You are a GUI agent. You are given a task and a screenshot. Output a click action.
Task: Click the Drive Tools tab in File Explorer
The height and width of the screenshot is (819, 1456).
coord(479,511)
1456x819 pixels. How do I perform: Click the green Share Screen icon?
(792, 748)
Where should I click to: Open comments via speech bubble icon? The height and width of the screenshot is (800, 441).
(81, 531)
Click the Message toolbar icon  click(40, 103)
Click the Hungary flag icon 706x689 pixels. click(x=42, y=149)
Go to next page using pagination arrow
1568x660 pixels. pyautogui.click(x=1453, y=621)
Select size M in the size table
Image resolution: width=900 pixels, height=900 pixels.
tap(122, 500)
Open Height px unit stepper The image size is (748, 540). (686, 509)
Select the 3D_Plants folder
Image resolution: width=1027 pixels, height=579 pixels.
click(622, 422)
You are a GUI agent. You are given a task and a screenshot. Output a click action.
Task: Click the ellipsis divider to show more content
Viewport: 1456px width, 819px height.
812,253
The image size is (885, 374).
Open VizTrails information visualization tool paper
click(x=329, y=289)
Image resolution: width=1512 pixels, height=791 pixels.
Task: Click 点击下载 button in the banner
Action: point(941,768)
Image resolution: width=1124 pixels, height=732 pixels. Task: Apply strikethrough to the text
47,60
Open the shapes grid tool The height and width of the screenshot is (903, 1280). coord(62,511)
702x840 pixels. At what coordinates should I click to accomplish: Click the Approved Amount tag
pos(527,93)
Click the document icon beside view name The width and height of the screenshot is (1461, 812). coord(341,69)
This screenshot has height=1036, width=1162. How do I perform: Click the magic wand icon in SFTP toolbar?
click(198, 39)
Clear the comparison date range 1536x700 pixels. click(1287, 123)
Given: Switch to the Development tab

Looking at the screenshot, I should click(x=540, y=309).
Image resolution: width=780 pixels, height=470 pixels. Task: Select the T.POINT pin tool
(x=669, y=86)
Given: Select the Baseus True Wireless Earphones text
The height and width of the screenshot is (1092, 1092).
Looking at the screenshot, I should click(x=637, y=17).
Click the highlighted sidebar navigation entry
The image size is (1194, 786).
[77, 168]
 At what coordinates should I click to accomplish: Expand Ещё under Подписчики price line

REQUIREMENT:
Copy out the listing above line for line, leaving every word, number and symbol unchanged.

REPLY TO THE TASK:
You are a GUI agent. You are given a task and a screenshot. Output a click action.
Task: Click the Drive Tools tab in File Explorer
The height and width of the screenshot is (819, 1456).
coord(479,511)
1456x819 pixels. How do I perform: Click the green Share Screen icon?
(792, 748)
Where should I click to: Open comments via speech bubble icon? The height and width of the screenshot is (800, 441).
(81, 531)
Click the Message toolbar icon  click(40, 103)
Click the Hungary flag icon 706x689 pixels. click(x=42, y=149)
Go to next page using pagination arrow
1568x660 pixels. pyautogui.click(x=1453, y=621)
Select size M in the size table
Image resolution: width=900 pixels, height=900 pixels.
tap(122, 500)
Open Height px unit stepper The image size is (748, 540). (686, 509)
Select the 3D_Plants folder
Image resolution: width=1027 pixels, height=579 pixels.
click(622, 422)
You are a GUI agent. You are given a task and a screenshot. Output a click action.
Task: Click the ellipsis divider to show more content
Viewport: 1456px width, 819px height.
812,253
The image size is (885, 374).
Open VizTrails information visualization tool paper
click(x=329, y=289)
Image resolution: width=1512 pixels, height=791 pixels.
Task: Click 点击下载 button in the banner
Action: point(941,768)
Image resolution: width=1124 pixels, height=732 pixels. Task: Apply strikethrough to the text
47,60
Open the shapes grid tool The height and width of the screenshot is (903, 1280). coord(62,511)
702x840 pixels. At what coordinates should I click to accomplish: Click the Approved Amount tag
pos(527,93)
Click the document icon beside view name The width and height of the screenshot is (1461, 812). coord(341,69)
This screenshot has height=1036, width=1162. How do I perform: Click the magic wand icon in SFTP toolbar?
click(198, 39)
Clear the comparison date range 1536x700 pixels. click(1287, 123)
Given: Switch to the Development tab

Looking at the screenshot, I should click(x=540, y=309).
Image resolution: width=780 pixels, height=470 pixels. Task: Select the T.POINT pin tool
(x=669, y=86)
Given: Select the Baseus True Wireless Earphones text
The height and width of the screenshot is (1092, 1092).
Looking at the screenshot, I should click(x=637, y=17).
Click the highlighted sidebar navigation entry
The image size is (1194, 786).
[77, 168]
 At what coordinates should I click to accomplish: Expand Ещё under Подписчики price line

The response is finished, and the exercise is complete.